Dopo la valutazione positiva, il giovane viene inserito in lista d’attesa urgente nazionale: è il 30 aprile. Da Roma viene immediatamente attivata la ricerca degli organi e pochi giorni dopo sembra esserci un donatore disponibile, ma risulta quasi subito non idoneo. Il ragazzo continua a peggiorare. “Le sue riserve – commenta Nosotti – sembravano ormai prossime alla fine”. Ma poco meno di 2 settimane fa la svolta: viene individuato un organo idoneo, donato da una persona deceduta in un’altra Regione e negativa al coronavirus, e viene immediatamente predisposto il prelievo e il trasporto dei polmoni a Milano.
“Nel frattempo – continua il chirurgo – i colleghi del San Raffaele affrontavano la delicata fase di trasporto del paziente nella nostra sala operatoria dedicata agli interventi Covid”. Un trapianto è un intervento sempre delicato, ma in tempi di pandemia lo è ancora di più.
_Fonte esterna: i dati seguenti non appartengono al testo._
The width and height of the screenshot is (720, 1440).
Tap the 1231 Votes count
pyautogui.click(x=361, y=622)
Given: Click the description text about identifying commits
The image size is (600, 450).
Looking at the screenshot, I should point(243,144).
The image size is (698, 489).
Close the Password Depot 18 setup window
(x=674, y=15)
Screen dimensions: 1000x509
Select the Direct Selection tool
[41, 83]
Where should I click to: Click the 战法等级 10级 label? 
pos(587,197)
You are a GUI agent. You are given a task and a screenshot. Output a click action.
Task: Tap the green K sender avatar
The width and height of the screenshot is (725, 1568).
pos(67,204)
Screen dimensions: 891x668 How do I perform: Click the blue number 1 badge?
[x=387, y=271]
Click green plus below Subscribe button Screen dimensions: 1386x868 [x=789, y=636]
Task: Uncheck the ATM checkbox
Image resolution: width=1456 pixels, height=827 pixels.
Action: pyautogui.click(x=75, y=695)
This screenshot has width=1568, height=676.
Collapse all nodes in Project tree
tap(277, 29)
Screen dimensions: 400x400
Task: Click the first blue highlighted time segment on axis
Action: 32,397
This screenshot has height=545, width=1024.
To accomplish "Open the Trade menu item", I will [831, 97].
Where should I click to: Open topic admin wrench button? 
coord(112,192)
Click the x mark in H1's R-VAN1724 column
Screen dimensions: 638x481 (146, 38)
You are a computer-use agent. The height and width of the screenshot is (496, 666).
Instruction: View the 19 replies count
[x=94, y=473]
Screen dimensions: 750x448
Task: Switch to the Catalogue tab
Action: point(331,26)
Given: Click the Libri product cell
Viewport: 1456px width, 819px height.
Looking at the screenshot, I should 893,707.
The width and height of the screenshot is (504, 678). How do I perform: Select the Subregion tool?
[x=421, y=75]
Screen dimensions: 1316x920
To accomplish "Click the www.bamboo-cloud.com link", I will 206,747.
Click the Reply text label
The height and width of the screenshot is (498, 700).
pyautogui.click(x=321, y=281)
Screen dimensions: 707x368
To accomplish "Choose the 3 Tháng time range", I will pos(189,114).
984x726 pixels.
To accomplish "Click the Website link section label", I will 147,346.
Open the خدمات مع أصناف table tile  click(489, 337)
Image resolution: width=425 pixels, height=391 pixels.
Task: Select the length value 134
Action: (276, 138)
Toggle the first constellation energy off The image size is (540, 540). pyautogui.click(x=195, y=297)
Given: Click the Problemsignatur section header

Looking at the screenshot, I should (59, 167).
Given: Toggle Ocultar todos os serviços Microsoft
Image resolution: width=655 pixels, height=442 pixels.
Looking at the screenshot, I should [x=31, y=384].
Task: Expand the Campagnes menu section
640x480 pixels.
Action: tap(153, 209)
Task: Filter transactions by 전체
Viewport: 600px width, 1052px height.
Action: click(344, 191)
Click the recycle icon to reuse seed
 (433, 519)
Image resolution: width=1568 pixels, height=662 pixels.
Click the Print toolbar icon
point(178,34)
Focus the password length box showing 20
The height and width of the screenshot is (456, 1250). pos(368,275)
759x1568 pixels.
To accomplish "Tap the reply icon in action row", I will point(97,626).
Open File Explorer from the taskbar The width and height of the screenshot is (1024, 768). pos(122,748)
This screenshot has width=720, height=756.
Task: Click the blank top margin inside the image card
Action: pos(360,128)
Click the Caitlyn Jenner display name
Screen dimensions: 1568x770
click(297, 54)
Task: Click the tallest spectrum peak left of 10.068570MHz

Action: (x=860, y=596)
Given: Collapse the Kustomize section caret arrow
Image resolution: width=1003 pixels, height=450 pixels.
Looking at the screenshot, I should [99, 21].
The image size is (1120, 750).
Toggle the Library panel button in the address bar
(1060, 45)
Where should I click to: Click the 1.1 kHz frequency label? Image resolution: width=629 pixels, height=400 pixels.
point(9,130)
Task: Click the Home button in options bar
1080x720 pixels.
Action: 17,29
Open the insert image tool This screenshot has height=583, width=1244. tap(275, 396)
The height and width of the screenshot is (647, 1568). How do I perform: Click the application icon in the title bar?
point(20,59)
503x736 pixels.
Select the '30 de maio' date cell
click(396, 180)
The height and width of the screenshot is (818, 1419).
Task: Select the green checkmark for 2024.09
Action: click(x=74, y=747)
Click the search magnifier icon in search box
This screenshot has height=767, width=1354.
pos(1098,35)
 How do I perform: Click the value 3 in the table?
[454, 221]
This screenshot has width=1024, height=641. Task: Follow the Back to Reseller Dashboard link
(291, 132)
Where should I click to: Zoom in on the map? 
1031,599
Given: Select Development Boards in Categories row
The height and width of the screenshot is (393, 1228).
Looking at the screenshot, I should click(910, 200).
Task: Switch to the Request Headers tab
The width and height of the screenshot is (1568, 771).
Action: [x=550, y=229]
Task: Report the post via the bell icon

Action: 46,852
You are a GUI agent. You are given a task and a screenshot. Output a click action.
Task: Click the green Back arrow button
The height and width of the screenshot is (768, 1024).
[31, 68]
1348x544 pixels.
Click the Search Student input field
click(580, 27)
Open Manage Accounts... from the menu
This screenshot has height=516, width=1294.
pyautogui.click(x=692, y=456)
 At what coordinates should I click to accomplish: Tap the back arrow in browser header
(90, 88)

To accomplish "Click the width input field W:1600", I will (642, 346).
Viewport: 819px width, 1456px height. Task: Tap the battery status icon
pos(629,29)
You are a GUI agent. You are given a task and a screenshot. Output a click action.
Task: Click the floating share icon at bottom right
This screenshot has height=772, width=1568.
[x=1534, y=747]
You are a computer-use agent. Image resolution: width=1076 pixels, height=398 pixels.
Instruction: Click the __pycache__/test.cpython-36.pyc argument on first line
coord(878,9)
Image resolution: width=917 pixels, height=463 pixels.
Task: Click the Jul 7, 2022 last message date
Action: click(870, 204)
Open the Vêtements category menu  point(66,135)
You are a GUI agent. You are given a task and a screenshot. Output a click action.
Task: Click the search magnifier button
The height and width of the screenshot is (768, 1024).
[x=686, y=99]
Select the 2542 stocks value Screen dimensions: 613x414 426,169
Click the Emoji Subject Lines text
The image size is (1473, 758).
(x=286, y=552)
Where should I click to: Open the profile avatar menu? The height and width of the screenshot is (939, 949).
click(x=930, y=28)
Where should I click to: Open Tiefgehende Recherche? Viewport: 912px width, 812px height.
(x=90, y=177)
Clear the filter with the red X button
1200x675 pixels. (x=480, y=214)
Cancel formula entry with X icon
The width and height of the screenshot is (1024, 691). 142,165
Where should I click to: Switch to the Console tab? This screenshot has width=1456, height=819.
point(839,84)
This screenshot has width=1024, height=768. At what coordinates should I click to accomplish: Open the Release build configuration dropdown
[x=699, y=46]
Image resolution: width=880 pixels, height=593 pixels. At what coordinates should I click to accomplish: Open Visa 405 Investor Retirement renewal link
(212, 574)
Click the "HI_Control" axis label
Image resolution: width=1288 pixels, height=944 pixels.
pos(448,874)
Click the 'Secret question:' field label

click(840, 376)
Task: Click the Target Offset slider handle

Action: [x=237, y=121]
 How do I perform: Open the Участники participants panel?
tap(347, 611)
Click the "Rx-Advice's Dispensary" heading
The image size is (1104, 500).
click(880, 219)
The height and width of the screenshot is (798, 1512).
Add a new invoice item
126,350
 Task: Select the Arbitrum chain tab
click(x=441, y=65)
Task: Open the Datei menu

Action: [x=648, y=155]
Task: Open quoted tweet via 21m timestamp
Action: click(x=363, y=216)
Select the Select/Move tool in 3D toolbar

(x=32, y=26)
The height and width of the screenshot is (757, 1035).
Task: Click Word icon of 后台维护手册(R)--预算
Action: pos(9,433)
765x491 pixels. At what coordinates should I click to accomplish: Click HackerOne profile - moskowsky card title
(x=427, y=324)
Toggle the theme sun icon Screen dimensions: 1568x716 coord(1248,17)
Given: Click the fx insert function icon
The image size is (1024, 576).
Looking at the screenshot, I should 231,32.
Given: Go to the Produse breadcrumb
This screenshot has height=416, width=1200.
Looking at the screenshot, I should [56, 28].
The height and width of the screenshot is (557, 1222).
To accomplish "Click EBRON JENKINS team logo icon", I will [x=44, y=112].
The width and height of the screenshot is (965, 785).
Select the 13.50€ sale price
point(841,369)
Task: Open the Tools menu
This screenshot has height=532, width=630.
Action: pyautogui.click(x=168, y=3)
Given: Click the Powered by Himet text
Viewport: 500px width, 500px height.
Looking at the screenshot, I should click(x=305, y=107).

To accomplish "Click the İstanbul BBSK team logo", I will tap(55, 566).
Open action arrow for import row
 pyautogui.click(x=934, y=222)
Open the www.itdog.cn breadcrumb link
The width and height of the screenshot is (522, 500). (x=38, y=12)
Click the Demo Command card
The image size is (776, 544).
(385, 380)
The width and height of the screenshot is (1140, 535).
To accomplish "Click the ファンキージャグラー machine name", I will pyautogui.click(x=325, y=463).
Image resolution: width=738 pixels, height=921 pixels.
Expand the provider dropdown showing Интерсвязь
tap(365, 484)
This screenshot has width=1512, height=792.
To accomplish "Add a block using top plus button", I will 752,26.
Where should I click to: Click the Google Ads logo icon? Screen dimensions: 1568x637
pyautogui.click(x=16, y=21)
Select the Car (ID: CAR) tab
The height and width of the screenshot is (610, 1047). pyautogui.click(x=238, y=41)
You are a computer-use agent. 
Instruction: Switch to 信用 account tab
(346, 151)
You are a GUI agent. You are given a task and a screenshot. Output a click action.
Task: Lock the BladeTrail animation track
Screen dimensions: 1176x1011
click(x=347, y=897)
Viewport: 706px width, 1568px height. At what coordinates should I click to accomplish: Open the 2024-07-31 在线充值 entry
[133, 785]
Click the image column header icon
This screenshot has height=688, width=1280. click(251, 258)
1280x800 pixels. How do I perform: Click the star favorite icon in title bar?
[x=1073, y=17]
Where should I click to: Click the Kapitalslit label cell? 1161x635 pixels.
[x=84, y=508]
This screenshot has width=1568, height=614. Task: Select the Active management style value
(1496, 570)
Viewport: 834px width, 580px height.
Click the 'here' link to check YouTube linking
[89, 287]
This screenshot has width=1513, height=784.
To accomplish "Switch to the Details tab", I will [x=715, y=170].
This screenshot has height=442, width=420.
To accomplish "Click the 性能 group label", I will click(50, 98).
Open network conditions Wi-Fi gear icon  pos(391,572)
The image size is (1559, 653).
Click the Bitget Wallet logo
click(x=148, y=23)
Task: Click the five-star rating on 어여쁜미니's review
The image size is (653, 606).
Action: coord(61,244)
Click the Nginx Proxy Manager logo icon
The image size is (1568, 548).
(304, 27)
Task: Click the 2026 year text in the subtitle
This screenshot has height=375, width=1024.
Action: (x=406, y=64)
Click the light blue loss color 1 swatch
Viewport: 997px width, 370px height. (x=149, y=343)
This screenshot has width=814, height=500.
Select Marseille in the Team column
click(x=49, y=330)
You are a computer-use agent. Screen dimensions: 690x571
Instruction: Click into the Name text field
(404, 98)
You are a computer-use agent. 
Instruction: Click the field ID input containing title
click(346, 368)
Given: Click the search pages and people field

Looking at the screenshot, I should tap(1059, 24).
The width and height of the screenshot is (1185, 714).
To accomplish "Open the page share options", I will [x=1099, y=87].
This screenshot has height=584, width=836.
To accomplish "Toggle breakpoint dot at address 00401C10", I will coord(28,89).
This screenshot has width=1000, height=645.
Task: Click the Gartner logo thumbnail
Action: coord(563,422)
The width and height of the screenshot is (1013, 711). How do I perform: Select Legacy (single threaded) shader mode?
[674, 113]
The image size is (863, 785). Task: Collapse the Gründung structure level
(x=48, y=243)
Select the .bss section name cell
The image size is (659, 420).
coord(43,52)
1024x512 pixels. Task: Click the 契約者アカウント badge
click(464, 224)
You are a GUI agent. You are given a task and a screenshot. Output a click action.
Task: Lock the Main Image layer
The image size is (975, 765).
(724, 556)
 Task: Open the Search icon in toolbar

Il personale della sala operatoria è pesantemente protetto dai dispositivi di protezione contro il virus, tra cui anche dei caschi ventilati, che impacciano i movimenti e affaticano. “Tanto che avevamo programmato un cambio di équipe chirurgica, così come di quella anestesiologica e infermieristica a intervalli regolari in modo da permettere ai colleghi di riprendere fiato”, dice Nosotti.
E’ stato un intervento complesso, spiega il chirurgo, anche per i danni provocati dal coronavirus: “I polmoni apparivano lignei, estremamente pesanti e in alcune aree del tutto distrutti. E’ stato poi confermato all’esame microscopico un diffuso danno degli alveoli polmonari, ormai impossibilitati a svolgere la loro funzione, con note di estesa fibrosi settale”.
L’intervento “si conclude perfettamente”, spiegano dal Policlinico, e dopo circa 12 ore viene scollegata la circolazione extracorporea: “Una cosa non del tutto comune, soprattutto considerando che il paziente era collegato alla Ecmo da 2 mesi”. Oggi Francesco è in ripresa. Ci vorrà ancora del tempo perché possa tornare a una vita il più possibile normale. Il ragazzo dovrà seguire una lunga riabilitazione, non tanto per l’infezione da coronavirus (dalla quale ormai è guarito), quanto per i 58 giorni che ha passato bloccato a letto, intubato e assistito dalle macchine.
“Il nostro ospedale è tra centri più importanti d’Italia per l’attività trapiantologica, sia come volumi sia come capacità di innovazione – commenta Ezio Belleri, direttore generale del Policlinico di Milano – Nel 2019 abbiamo fatto 34 trapianti di polmone, siamo stati i primi a mettere in campo il ricondizionamento polmonare nel 2011 e il primo prelievo da donatore a cuore non battente nel 2014. Dall’inizio del 2020 abbiamo eseguito già 9 trapianti, di cui 4 durante la pandemia. Crediamo sia importantissimo divulgare la nostra esperienza, sicuri del fatto che possa servire da guida e ispirazione per i tanti casi che la pandemia ha generato. Poter rimediare ai danni polmonari da Covid-19 con il trapianto rappresenta un’opportunità in più per i tanti pazienti che sono stati colpiti duramente da questo coronavirus: è un percorso per nulla semplice, ma abbiamo appena dimostrato che si può portare a termine con successo”.
A Francesco arriva anche l’augurio del governatore della Lombardia Attilio Fontana “di tornare presto in forze”. Con il trapianto record di polmoni, osserva, si è riusciti “a compiere quello che appare quasi un miracolo, in piena pandemia”. La sua storia, sottolinea Fontana, “dimostra ancora una volta l’eccellenza della sanità lombarda. Esprimo a nome della Giunta e di tutti i lombardi le più vive congratulazioni a tutta l’équipe del Policlinico di Milano e al Centro nazionale trapianti, per essere stati pionieri di una pratica che potrà essere replicata in tutto il mondo, ma soprattutto per aver ridato la vita a questo giovane paziente, colpito in modo drammatico dal virus”.